À FAIRE - Reproduisez mot pour mot le passage de l'extrait sur l'expert judiciaire qui commence par « En tant qu’avocats, nous » et se termine par « l’essentiel à l’expertise ! ».

L’expert judiciaire est le bras armé du juge

L’expert judiciaire est le bras armé du juge.

Ghislain Hanicotte

Le terme « expert » se trouve aujourd’hui largement galvaudé, notamment à l’intérieur de la sphère médiatique. L’expert judiciaire, lui, mérite bien son titre d’expert. Et pour cause…

Lorsque le tribunal est saisi d’un litige, dont les intérêts en jeu peuvent être significatifs, il appartient en effet au juge, en présence d’un dossier parfois complexe, et après avoir entendu et échangé avec les parties concernées et leurs avocats respectifs, de rendre une décision. Cette décision est rendue en toute connaissance de cause, en droit mais aussi en fait. Le tout, en tenant compte des aspects parfois techniques du litige.

Il est évident que le magistrat, même quand il relève d’une chambre spécialisée, ne peut connaitre toutes les « techniques ». Ce n’est, ni sa formation, ni son métier.

En d’autres termes, et pour que la décision soit la plus juste possible, le législateur (ndlr : le code de procédure civile) prévoit de pallier l’incompétence possible du magistrat sur un aspect particulier du dossier relevant par exemple d’une spécialité constructive, médicale ou comptable…

De fait, lorsqu’un juge se considère insuffisamment informé sur le plan technique ou factuel, et si le litige nécessite des constatations ou des informations complémentaires contradictoires, un expert judiciaire est désigné. Les conclusions du rapport de l’expert deviendront alors le « pivot » et l’axe majeur du jugement futur du tribunal.

En tant qu’avocats, nous avons l’habitude de dire que lorsqu’une expertise est ordonnée par un juge, tout le dossier se joue pour l’essentiel à l’expertise !

L’importance d’une expertise est donc considérable puisqu’il est naturellement rare que le juge se « déjuge » et renonce à suivre l’avis de l’expert qu’il a lui-même désigné.

Si les experts désignés ont le plus souvent la maîtrise totale de la technique, technique qui relève de leur spécialité, il est absolument primordial que le déroulement des opérations d’expertise qui leurs sont confiées par le juge se fasse sans heurts et dans le respect des principes essentiels du droit. C’est le respect du contradictoire.

Il y va de l’image de la justice puisque, sur le terrain et en présence des justiciables, c’est bien l’expert, même s’il ne juge pas, qui va déterminer les éléments techniques et factuels de responsabilité, d’appréciations, de chiffrages des préjudices, ou des mesures à prendre, avec des conséquences financières qui peuvent être lourdes.

Et c’est sur la base des éléments mis en évidence par l’expert, que le magistrat rendra sa décision. Dès lors, le rôle de l’expert est essentiel, sa responsabilité considérable.

Ainsi, que ce soit le justiciable, le juge, l’avocat, l’expert des parties, ou l’expert judiciaire lui-même, tous ont intérêt à ce que l’expertise se déroule harmonieusement et rapidement, afin d’aboutir à des conclusions, qui pourront certes être discutées, mais qui demeureront fiables.

Lignes enregistrées d'une collection:
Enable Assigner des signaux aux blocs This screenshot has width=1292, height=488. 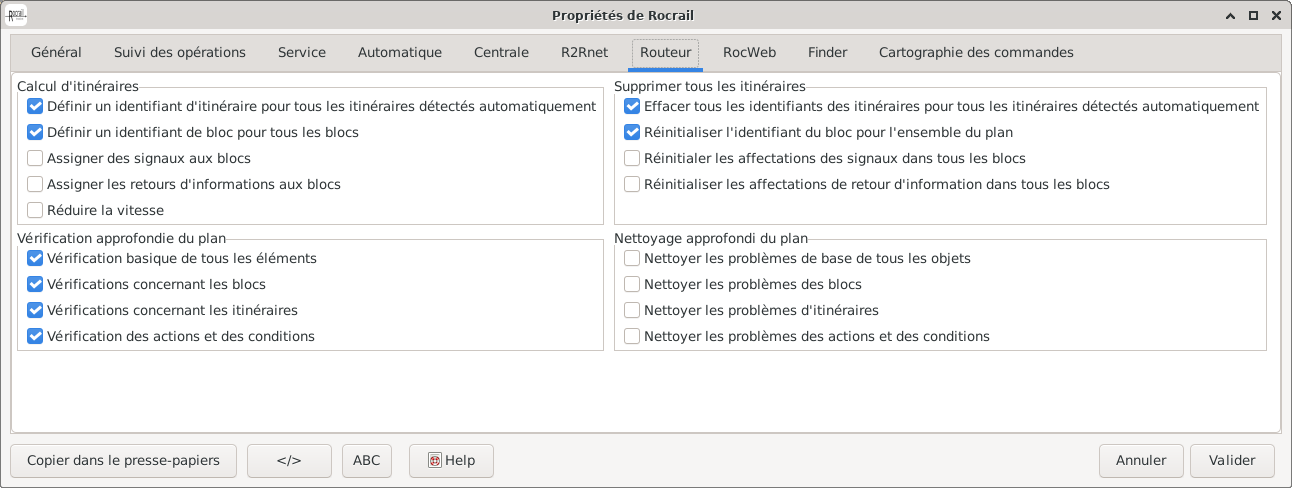coord(36,158)

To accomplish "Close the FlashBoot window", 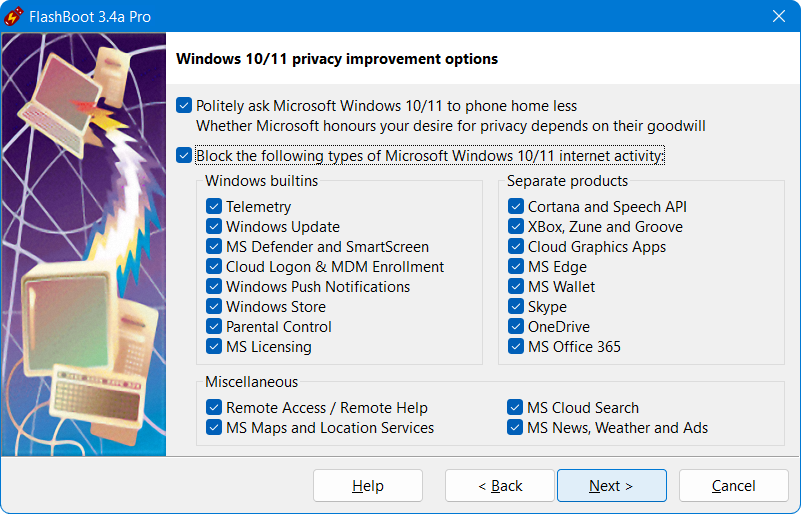I will click(779, 16).
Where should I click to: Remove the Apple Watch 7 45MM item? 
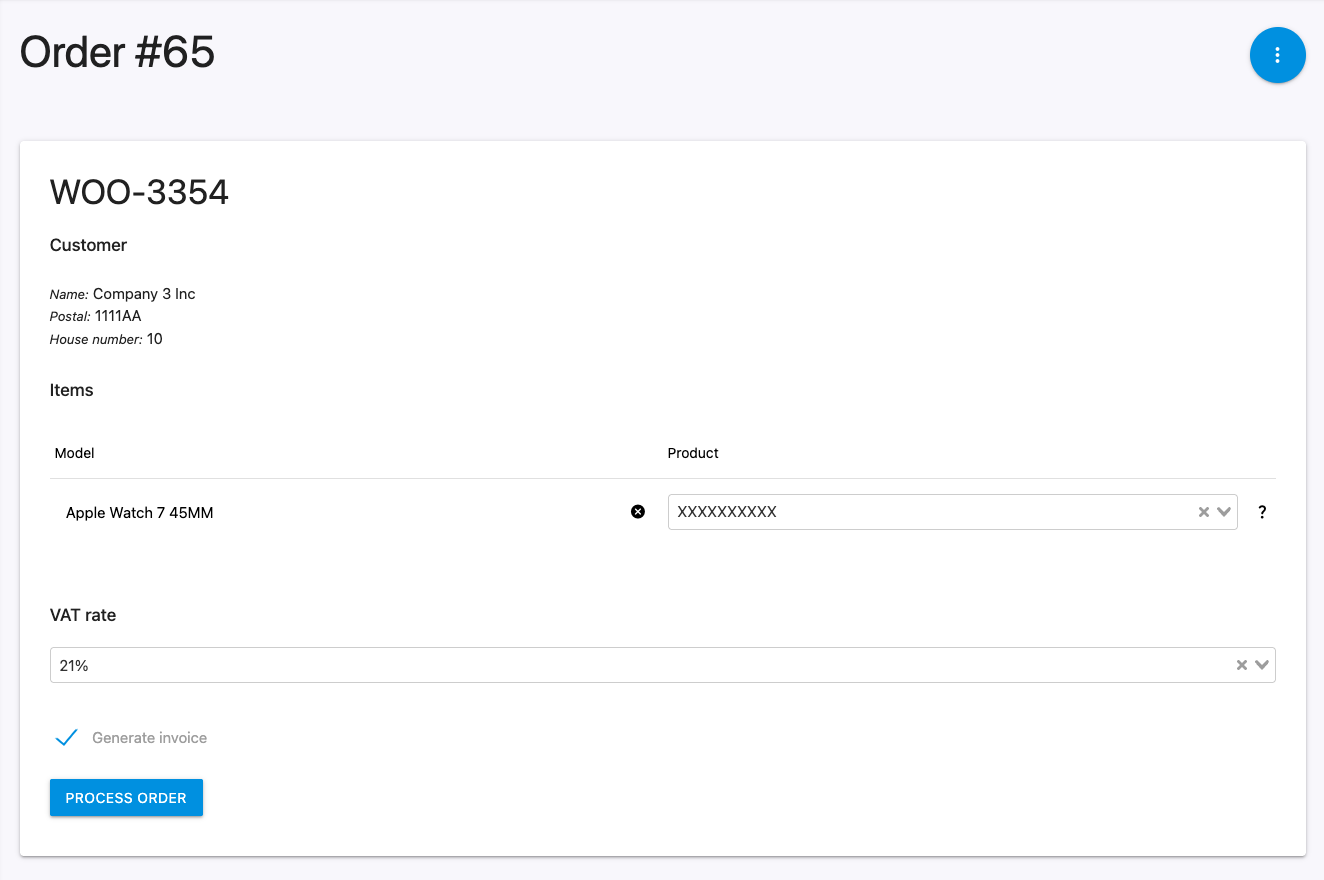point(638,512)
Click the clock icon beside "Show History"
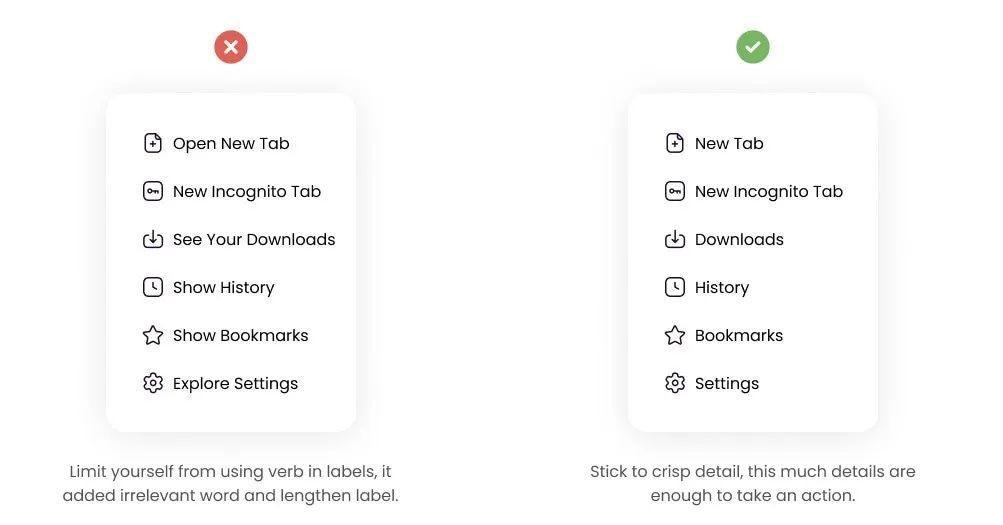 pyautogui.click(x=153, y=287)
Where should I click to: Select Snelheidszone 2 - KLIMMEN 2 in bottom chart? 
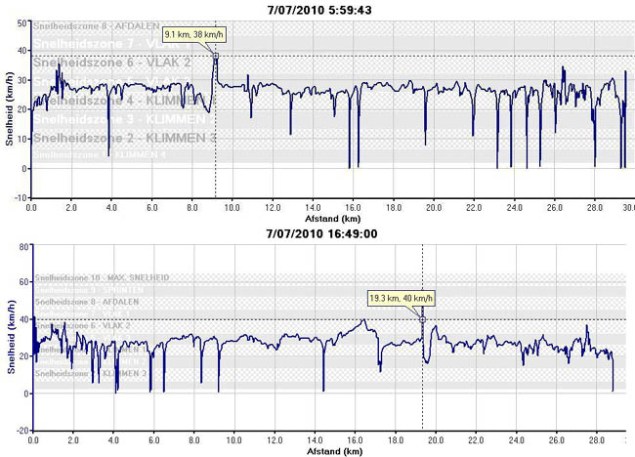pyautogui.click(x=78, y=372)
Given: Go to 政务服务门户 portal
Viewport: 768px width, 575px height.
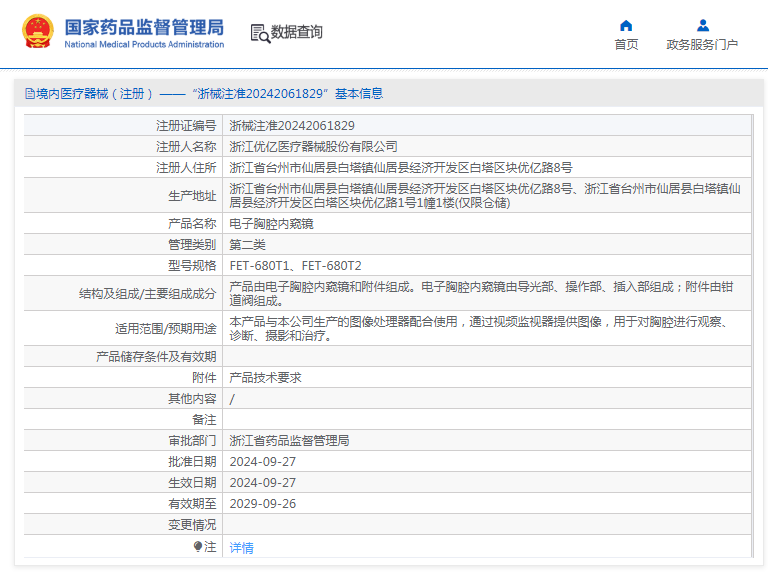Looking at the screenshot, I should [x=702, y=45].
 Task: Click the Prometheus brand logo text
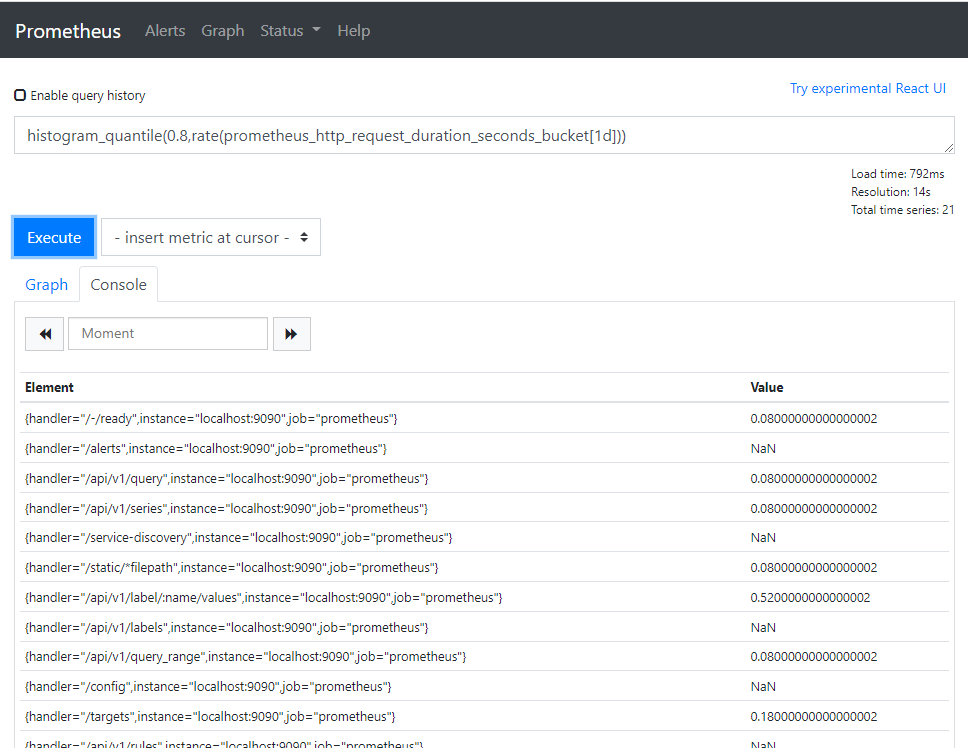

RÉPONSE -
En tant qu’avocats, nous avons l’habitude de dire que lorsqu’une expertise est ordonnée par un juge, tout le dossier se joue pour l’essentiel à l’expertise !